What to work on:
A verbatim copy of every record is needed.

Records contained in a dataset
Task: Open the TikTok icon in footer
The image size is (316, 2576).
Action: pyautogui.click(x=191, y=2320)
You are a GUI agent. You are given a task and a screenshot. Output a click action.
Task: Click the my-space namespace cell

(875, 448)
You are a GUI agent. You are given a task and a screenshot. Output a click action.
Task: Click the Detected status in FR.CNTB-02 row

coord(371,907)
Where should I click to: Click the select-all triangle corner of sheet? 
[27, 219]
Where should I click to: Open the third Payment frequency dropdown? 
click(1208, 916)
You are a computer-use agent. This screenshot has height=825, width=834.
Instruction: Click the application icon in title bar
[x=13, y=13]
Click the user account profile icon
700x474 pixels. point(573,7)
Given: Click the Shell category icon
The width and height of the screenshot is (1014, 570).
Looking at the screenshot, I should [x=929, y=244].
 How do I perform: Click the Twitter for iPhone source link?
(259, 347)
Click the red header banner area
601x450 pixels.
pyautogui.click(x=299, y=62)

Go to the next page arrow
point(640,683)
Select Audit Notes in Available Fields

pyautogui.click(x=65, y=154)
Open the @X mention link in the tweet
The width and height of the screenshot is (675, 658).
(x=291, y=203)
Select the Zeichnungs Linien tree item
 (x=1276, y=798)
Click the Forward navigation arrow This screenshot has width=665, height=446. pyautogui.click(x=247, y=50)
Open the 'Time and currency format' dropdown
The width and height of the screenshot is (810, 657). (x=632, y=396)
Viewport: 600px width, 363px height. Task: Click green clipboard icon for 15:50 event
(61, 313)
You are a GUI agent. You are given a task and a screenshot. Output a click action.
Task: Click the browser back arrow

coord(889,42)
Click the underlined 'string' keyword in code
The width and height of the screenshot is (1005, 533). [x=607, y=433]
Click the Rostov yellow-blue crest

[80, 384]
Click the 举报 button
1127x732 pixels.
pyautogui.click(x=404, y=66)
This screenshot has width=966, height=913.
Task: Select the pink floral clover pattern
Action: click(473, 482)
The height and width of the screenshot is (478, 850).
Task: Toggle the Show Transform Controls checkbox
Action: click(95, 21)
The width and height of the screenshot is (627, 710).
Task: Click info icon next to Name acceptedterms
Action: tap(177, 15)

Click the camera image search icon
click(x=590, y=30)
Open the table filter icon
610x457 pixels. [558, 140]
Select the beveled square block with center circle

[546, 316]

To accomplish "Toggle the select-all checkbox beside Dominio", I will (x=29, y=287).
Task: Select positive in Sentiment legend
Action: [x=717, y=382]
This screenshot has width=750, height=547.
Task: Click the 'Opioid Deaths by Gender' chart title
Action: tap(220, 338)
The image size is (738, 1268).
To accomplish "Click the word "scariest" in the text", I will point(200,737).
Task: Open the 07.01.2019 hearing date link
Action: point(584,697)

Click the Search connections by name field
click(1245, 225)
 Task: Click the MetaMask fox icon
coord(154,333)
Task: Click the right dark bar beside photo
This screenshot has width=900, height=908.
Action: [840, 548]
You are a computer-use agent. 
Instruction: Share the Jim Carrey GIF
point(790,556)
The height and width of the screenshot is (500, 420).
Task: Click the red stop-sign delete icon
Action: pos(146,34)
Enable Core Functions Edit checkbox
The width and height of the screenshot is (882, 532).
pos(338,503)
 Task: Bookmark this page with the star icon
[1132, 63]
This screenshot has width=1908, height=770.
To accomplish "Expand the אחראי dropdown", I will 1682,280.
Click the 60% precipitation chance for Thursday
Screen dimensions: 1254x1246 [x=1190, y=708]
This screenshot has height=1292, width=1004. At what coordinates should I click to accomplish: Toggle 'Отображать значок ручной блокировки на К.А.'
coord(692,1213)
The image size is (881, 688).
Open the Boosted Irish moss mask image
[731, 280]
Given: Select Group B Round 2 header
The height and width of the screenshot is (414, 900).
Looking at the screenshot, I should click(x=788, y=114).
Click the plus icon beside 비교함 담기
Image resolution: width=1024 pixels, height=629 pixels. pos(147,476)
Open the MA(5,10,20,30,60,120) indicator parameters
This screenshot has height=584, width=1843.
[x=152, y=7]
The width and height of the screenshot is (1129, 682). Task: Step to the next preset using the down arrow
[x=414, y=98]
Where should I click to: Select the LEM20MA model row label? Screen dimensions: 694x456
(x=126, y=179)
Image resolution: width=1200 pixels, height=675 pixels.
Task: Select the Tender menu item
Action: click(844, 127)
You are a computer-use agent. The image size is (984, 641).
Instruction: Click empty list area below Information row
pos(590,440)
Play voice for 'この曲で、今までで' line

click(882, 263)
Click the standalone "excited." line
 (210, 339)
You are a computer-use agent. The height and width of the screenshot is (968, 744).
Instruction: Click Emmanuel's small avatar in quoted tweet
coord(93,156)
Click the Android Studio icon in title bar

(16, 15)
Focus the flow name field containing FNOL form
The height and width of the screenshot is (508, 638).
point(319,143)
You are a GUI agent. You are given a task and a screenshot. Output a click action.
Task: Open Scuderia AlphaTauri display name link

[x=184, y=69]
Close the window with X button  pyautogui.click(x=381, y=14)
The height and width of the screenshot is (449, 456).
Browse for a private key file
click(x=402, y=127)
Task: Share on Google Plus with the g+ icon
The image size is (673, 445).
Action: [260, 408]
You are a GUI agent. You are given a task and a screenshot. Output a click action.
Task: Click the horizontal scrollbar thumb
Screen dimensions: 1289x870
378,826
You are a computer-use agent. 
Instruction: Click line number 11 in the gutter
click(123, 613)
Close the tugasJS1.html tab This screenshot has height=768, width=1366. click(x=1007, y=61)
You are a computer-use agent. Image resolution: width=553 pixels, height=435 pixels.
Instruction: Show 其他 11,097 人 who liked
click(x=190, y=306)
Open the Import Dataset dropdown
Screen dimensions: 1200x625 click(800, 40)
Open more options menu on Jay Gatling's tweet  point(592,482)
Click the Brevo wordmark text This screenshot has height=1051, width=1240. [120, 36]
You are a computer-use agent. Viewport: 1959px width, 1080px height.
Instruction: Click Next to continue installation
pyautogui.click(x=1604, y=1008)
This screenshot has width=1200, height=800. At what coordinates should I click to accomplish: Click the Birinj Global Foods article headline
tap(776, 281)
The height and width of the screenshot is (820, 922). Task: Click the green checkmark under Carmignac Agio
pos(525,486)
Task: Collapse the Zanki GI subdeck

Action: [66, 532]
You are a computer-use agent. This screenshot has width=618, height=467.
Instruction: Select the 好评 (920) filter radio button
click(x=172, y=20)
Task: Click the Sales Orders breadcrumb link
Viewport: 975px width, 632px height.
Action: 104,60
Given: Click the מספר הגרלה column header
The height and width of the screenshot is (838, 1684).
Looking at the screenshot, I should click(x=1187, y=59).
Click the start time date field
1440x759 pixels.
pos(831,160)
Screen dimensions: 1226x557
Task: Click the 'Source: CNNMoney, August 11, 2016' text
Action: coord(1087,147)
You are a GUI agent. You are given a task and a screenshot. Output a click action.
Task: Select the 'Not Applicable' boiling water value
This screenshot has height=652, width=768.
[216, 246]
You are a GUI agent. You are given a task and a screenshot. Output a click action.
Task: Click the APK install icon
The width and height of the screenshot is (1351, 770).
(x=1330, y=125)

Completed task:
Task: Open the TikTok icon in footer
The image size is (316, 2576).
Action: pyautogui.click(x=191, y=2320)
You are a GUI agent. You are given a task and a screenshot. Output a click action.
Task: Click the my-space namespace cell

(875, 448)
You are a GUI agent. You are given a task and a screenshot. Output a click action.
Task: Click the Detected status in FR.CNTB-02 row

coord(371,907)
Where should I click to: Click the select-all triangle corner of sheet? 
[27, 219]
Where should I click to: Open the third Payment frequency dropdown? 
click(1208, 916)
You are a computer-use agent. This screenshot has height=825, width=834.
Instruction: Click the application icon in title bar
[x=13, y=13]
Click the user account profile icon
700x474 pixels. point(573,7)
Given: Click the Shell category icon
The width and height of the screenshot is (1014, 570).
Looking at the screenshot, I should [x=929, y=244].
 How do I perform: Click the Twitter for iPhone source link?
(259, 347)
Click the red header banner area
601x450 pixels.
pyautogui.click(x=299, y=62)

Go to the next page arrow
point(640,683)
Select Audit Notes in Available Fields

pyautogui.click(x=65, y=154)
Open the @X mention link in the tweet
The width and height of the screenshot is (675, 658).
(x=291, y=203)
Select the Zeichnungs Linien tree item
 (x=1276, y=798)
Click the Forward navigation arrow This screenshot has width=665, height=446. pyautogui.click(x=247, y=50)
Open the 'Time and currency format' dropdown
The width and height of the screenshot is (810, 657). (x=632, y=396)
Viewport: 600px width, 363px height. Task: Click green clipboard icon for 15:50 event
(61, 313)
You are a GUI agent. You are given a task and a screenshot. Output a click action.
Task: Click the browser back arrow

coord(889,42)
Click the underlined 'string' keyword in code
The width and height of the screenshot is (1005, 533). [x=607, y=433]
Click the Rostov yellow-blue crest

[80, 384]
Click the 举报 button
1127x732 pixels.
pyautogui.click(x=404, y=66)
This screenshot has width=966, height=913.
Task: Select the pink floral clover pattern
Action: click(473, 482)
The height and width of the screenshot is (478, 850).
Task: Toggle the Show Transform Controls checkbox
Action: click(95, 21)
The width and height of the screenshot is (627, 710).
Task: Click info icon next to Name acceptedterms
Action: tap(177, 15)

Click the camera image search icon
click(x=590, y=30)
Open the table filter icon
610x457 pixels. [558, 140]
Select the beveled square block with center circle

[546, 316]

To accomplish "Toggle the select-all checkbox beside Dominio", I will (x=29, y=287).
Task: Select positive in Sentiment legend
Action: [x=717, y=382]
This screenshot has width=750, height=547.
Task: Click the 'Opioid Deaths by Gender' chart title
Action: tap(220, 338)
The image size is (738, 1268).
To accomplish "Click the word "scariest" in the text", I will point(200,737).
Task: Open the 07.01.2019 hearing date link
Action: point(584,697)

Click the Search connections by name field
click(1245, 225)
 Task: Click the MetaMask fox icon
coord(154,333)
Task: Click the right dark bar beside photo
This screenshot has width=900, height=908.
Action: [840, 548]
You are a computer-use agent. 
Instruction: Share the Jim Carrey GIF
point(790,556)
The height and width of the screenshot is (500, 420).
Task: Click the red stop-sign delete icon
Action: pos(146,34)
Enable Core Functions Edit checkbox
The width and height of the screenshot is (882, 532).
pos(338,503)
 Task: Bookmark this page with the star icon
[1132, 63]
This screenshot has width=1908, height=770.
To accomplish "Expand the אחראי dropdown", I will 1682,280.
Click the 60% precipitation chance for Thursday
Screen dimensions: 1254x1246 [x=1190, y=708]
This screenshot has height=1292, width=1004. At what coordinates should I click to accomplish: Toggle 'Отображать значок ручной блокировки на К.А.'
coord(692,1213)
The image size is (881, 688).
Open the Boosted Irish moss mask image
[731, 280]
Given: Select Group B Round 2 header
The height and width of the screenshot is (414, 900).
Looking at the screenshot, I should click(x=788, y=114).
Click the plus icon beside 비교함 담기
Image resolution: width=1024 pixels, height=629 pixels. pos(147,476)
Open the MA(5,10,20,30,60,120) indicator parameters
This screenshot has height=584, width=1843.
[x=152, y=7]
The width and height of the screenshot is (1129, 682). Task: Step to the next preset using the down arrow
[x=414, y=98]
Where should I click to: Select the LEM20MA model row label? Screen dimensions: 694x456
(x=126, y=179)
Image resolution: width=1200 pixels, height=675 pixels.
Task: Select the Tender menu item
Action: click(844, 127)
You are a computer-use agent. The image size is (984, 641).
Instruction: Click empty list area below Information row
pos(590,440)
Play voice for 'この曲で、今までで' line

click(882, 263)
Click the standalone "excited." line
 (210, 339)
You are a computer-use agent. The height and width of the screenshot is (968, 744).
Instruction: Click Emmanuel's small avatar in quoted tweet
coord(93,156)
Click the Android Studio icon in title bar

(16, 15)
Focus the flow name field containing FNOL form
The height and width of the screenshot is (508, 638).
point(319,143)
You are a GUI agent. You are given a task and a screenshot. Output a click action.
Task: Open Scuderia AlphaTauri display name link

[x=184, y=69]
Close the window with X button  pyautogui.click(x=381, y=14)
The height and width of the screenshot is (449, 456).
Browse for a private key file
click(x=402, y=127)
Task: Share on Google Plus with the g+ icon
The image size is (673, 445).
Action: [260, 408]
You are a GUI agent. You are given a task and a screenshot. Output a click action.
Task: Click the horizontal scrollbar thumb
Screen dimensions: 1289x870
378,826
You are a computer-use agent. 
Instruction: Click line number 11 in the gutter
click(123, 613)
Close the tugasJS1.html tab This screenshot has height=768, width=1366. click(x=1007, y=61)
You are a computer-use agent. Image resolution: width=553 pixels, height=435 pixels.
Instruction: Show 其他 11,097 人 who liked
click(x=190, y=306)
Open the Import Dataset dropdown
Screen dimensions: 1200x625 click(800, 40)
Open more options menu on Jay Gatling's tweet  point(592,482)
Click the Brevo wordmark text This screenshot has height=1051, width=1240. [120, 36]
You are a computer-use agent. Viewport: 1959px width, 1080px height.
Instruction: Click Next to continue installation
pyautogui.click(x=1604, y=1008)
This screenshot has width=1200, height=800. At what coordinates should I click to accomplish: Click the Birinj Global Foods article headline
tap(776, 281)
The height and width of the screenshot is (820, 922). Task: Click the green checkmark under Carmignac Agio
pos(525,486)
Task: Collapse the Zanki GI subdeck

Action: [66, 532]
You are a computer-use agent. This screenshot has width=618, height=467.
Instruction: Select the 好评 (920) filter radio button
click(x=172, y=20)
Task: Click the Sales Orders breadcrumb link
Viewport: 975px width, 632px height.
Action: 104,60
Given: Click the מספר הגרלה column header
The height and width of the screenshot is (838, 1684).
Looking at the screenshot, I should click(x=1187, y=59).
Click the start time date field
1440x759 pixels.
pos(831,160)
Screen dimensions: 1226x557
Task: Click the 'Source: CNNMoney, August 11, 2016' text
Action: coord(1087,147)
You are a GUI agent. You are given a task and a screenshot. Output a click action.
Task: Select the 'Not Applicable' boiling water value
This screenshot has height=652, width=768.
[216, 246]
You are a GUI agent. You are given a task and a screenshot. Output a click action.
Task: Click the APK install icon
The width and height of the screenshot is (1351, 770).
(x=1330, y=125)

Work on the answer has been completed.